#### Text for analysis
Plastics for space - problem solvers on Earth
Just as stone, iron and bronze shaped our early history, manmade plastics material today shape our lives in an ever more permanent way. In their 100-year history plastics have fundamentally changed our world. Today they are integrated components of modern civilisation, offering immense potential for innovation.
K2001, the world's biggest trade fair for plastics and rubber, hosted last week in Dusseldorf a special presentation "Plastics in outer space - solutions for the Earth". The stand was a joint initiative of ESA, VKE (Association of the Plastics Producing Industry) and APME (Association of Plastics Manufacturers in Europe) and was a magnet for the some 230.000 trade visitors.
"We have registered considerable interest in our spin-offs from plastics developed for space and used on Earth. It is widely recognised that space creates innovative materials including new types of plastic with great potential on Earth", says Hans Dworak from ESA's Technology Transfer Programme.
Although there were more than 2800 exhibitors, the ESA-VKE-APME joint stand attracted quite a crowd. "In particular we have had many requests from smaller companies searching for specific technologies which could improve an existing product or resolve a specific technical problem."
Plastics play a key role in space - new plastics materials are constantly being researched to survive the harsh environment of space. Just think about the outdoor temperature of the International Space Station - minus 157 degrees C to plus 177 degrees C! For humans to survive in this environment requires very special suits that use innovative plastic materials.
Spacecraft also need to be "dressed" to resist similar heat and cold variations, vacuum radiation, and electrical storms. They defy these extreme conditions in space thanks to shields and insulation materials made out of plastics.
Technology transfer from space to Earth
Many materials developed for European space programmes have now found their way into terrestrial applications thanks to ESA's Technology Transfer Programme, frequently resolving problems in our life here on Earth in new and innovative ways.
Just some of the examples presented at K2001:
- Astronaut suit technology used for protective clothing for fighter pilots, fire fighters, chemical spillage cleanup teams, emergency services, motorcyclists and divers.
- Wafer-thin, thermal insulation film developed to protect spacecraft is now being used for high-performance insulation on Earth, for example in the tomograph with its vacuum chamber being cooled at minus 270 degree C.
- Films developed to record every impact from microscopic dust particles and micrometeoroids on spacecraft can be used in early detection of car accidents.
- Materials and systems developed for vibration damping in the space station can be used to reduce vibrations in trains resulting in higher speed and improved comfort.
- Carbon fibre developed for satellites is now used in aircraft and Formula-1 racing cars.

(Saved data entries)

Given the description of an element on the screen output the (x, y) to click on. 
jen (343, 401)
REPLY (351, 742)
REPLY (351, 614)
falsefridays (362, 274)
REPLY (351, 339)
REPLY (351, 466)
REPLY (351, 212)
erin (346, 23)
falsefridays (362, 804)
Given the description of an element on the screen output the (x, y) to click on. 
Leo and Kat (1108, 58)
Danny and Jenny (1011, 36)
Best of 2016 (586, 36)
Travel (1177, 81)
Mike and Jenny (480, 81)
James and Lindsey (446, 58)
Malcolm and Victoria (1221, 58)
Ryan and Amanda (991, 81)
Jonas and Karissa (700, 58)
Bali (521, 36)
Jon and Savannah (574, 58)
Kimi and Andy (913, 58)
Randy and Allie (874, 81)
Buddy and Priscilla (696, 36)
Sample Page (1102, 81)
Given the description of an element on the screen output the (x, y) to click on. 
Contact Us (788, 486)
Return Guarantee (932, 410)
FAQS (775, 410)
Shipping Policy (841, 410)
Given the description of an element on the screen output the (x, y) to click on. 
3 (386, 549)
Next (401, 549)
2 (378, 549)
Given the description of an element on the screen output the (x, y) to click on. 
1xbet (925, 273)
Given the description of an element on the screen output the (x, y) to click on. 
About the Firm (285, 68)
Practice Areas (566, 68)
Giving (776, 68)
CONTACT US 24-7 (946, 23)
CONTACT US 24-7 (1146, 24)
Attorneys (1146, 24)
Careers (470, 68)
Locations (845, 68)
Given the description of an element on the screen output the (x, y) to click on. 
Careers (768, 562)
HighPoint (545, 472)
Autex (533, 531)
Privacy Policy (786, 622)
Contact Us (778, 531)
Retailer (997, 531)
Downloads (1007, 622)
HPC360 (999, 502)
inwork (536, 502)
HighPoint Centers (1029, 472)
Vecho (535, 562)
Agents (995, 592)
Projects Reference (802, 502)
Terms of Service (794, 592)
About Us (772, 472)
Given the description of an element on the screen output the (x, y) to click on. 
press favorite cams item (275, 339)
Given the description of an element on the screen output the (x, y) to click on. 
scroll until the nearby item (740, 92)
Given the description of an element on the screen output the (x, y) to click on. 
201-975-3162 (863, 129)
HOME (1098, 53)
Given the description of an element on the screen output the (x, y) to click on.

#### Exercise set
a) In the plastics-for-space article, which three organizations ran the joint stand at K2001?
b) Summarize the plastics-for-space article in two sentences.
c) Go on with the plastics-for-space article, starting after its last entry on carbon fibre.

#### Written responses
a) ESA, VKE (Association of the Plastics Producing Industry) and APME (Association of Plastics Manufacturers in Europe).

b) At K2001 in Dusseldorf, the world's biggest trade fair for plastics and rubber, ESA, VKE and APME presented a joint stand, "Plastics in outer space - solutions for the Earth," which drew considerable interest, especially from smaller companies. Plastics developed to withstand the harsh environment of space now have terrestrial uses through ESA's Technology Transfer Programme, including protective clothing, thermal insulation, vibration damping for trains, and carbon fibre for aircraft and Formula-1 cars.

c)
Industrial robots are produced in the same carbon fibre composite material resulting in 80% weight reduction and twice the operational speed with even higher precision.
The ESA Portal will over the coming month feature stories on these successful technology transfers.
Also on display were ESA's SpaceHouse and a full-size copy of the Dutch solar-powered car Nuna.
ESA has developed the concept of a self-sufficient SpaceHouse that could make it possible for astronauts to stay for a longer period on other planets. It is based upon carbon fiber and epoxy resin composites, specially designed to protect against small meteorite showers.
The Nuna solar car is taking part in the 3010 kilometre solar-race through Australia starting 18 November. Plastics and space technology have played a major role in constructing one of the most efficient solar vehicles ever built. High performance solar cells push the car up to 160 km/h.
International Space Station commercialisation
The International Space Station was also a hot topic, in particular its commercialisation activities and synergies with the plastics industry. Several members of APME have expressed their interest to investigate with ESA the opportunity to promote and broaden the research conducted on-board the Station.
Innovative materials from space requested by European industry
ESA's technology transfer programme has been operating for over ten years and plastics play an important role. Numerous polymer applications originally created for specific requirements in space, have now found their way into our daily life.
"Innovative materials such as plastics have often provided the solution to the problems and challenges encountered in space missions. Now the same technologies are helping to meet the challenges we face on Earth", says Pierre Brisson, Head of ESA's Technology Transfer Programme.
"K2001 confirmed for us European industry's strong interest in using advanced new materials researched and developed for space. The flow of innovation from space to solutions on Earth will intensify, continuing to improve our daily life."